+++ Excerpt provided
Build system moved from poetry to hatchling.

unihan-etl 0.35.0 (2024-11-25)

Revision 37 updates (#330)

These changes align with Unicode Technical Report #38’s 37th revision and are part of ongoing improvements to Unihan data handling.

Add kFanqie and kZhuang

Adds support for the kFanqie and kZhuang fields.

See also:

Support kRSUnicode for apostrophes

Unihan_IRGSources: Updated kRSUnicode for apostrophes.

See also:

Removals

  • kFrequency: Removed from Unihan_DictionaryLikeData, constants, and datapackage.json.

See also:

Tests

  • Added tests for simplified expansions to ensure correctness of kFanqie and kZhuang.

Documentation

  • Automatically linkify links that were previously only text.

Development

unihan-etl 0.34.0 (2024-03-24)

Development

  • Aggressive automated lint fixes via ruff (#317)

    via ruff v0.3.4, all automated lint fixes, including unsafe and previews were applied:

    ruff check --select ALL . --fix --unsafe-fixes --preview --show-fixes; ruff format .
++++++
+++ Dataset extract
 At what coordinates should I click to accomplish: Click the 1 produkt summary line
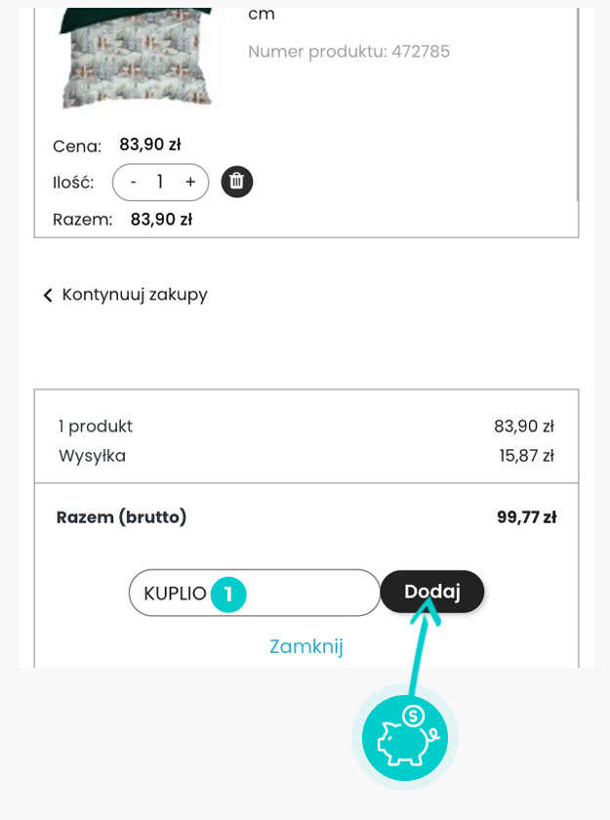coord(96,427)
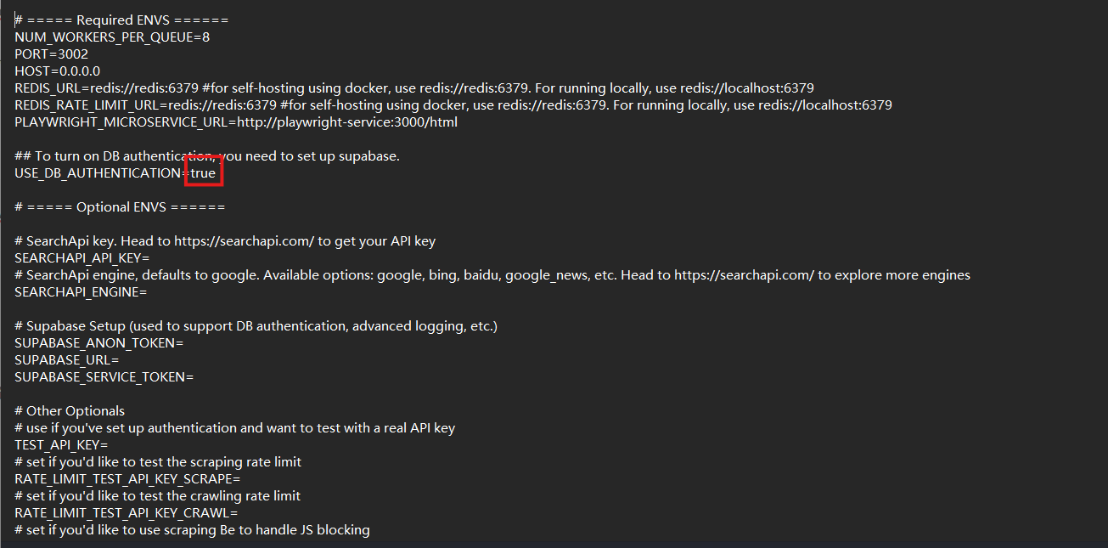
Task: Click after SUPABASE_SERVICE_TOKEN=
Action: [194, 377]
++++++
> [Required task 1]:
Answer these from the unihan-etl changelog:
(a) What release date is listed for unihan-etl 0.35.0?
(b) Which field was removed, and from which places?
(c) Which ruff version applied the automated lint fixes?
> [Required task 2]:
Please carry on the unihan-etl changelog from the point where it stops.

> [Output 1]:
(a) 2024-11-25
(b) kFrequency was removed from Unihan_DictionaryLikeData, constants, and datapackage.json.
(c) ruff v0.3.4

> [Output 2]:
    Branches were treated with:

    git rebase \
        --strategy-option=theirs \
        --exec 'poetry run ruff check --select ALL . --fix --unsafe-fixes --preview --show-fixes; poetry run ruff format .; git add src tests; git commit --amend --no-edit' \
        origin/master
    
  • poetry: 1.7.1 -> 1.8.1

    See also: https://github.com/python-poetry/poetry/blob/1.8.1/CHANGELOG.md

  • ruff 0.2.2 -> 0.3.0 (#316)

    Related formattings. Update CI to use ruff check . instead of ruff ..

    See also: https://github.com/astral-sh/ruff/blob/v0.3.0/CHANGELOG.md

unihan-etl 0.33.1 (2024-02-09)

Maintenance release: No bug fixes or new features.

Documentation

  • README: Rewrite introduction, note updated UNIHAN compatibility information.

  • Link to UNIHAN release in v0.31.0’s changelog notes.

unihan-etl 0.33.0 (2024-02-09)

Maintenance release: No bug fixes or new features.

Documentation

  • CsvLexer: Fix quoted items (#314)

Development

unihan-etl 0.32.0 (2024-02-05)

Documentation

  • Highlighting for CSV and TSV examples (#253)

Improvements

  • Typing fixes and additional doctest for kTGH2013 (#312)

Development

  • Added types-pygments package (#253)

  • Added some manual type stubs for pygmentsLexer (#253)

  • pytest-watcher: Silent *.py.*py reruns (#312)

unihan-etl 0.31.0 (2024-02-04)

Breaking: UNIHAN upgrades (#305)

Bump UNIHAN compatibility from 11.0.0 to 15.1.0 (released 2023-09-01, revision 35).

Removed fields

New fields

Development

  • Quiet pytest tracebacks (#310)

  • Relax pytest plugin assertions in regards to zip / export file size (#310)

unihan-etl 0.30.1 (2023-12-10)

Bug fix

  • Expansions: Fix loading of double apostrophe values via kRSUnicode via kRSGeneric (#304)

unihan-etl 0.30.0post0 (2023-11-26)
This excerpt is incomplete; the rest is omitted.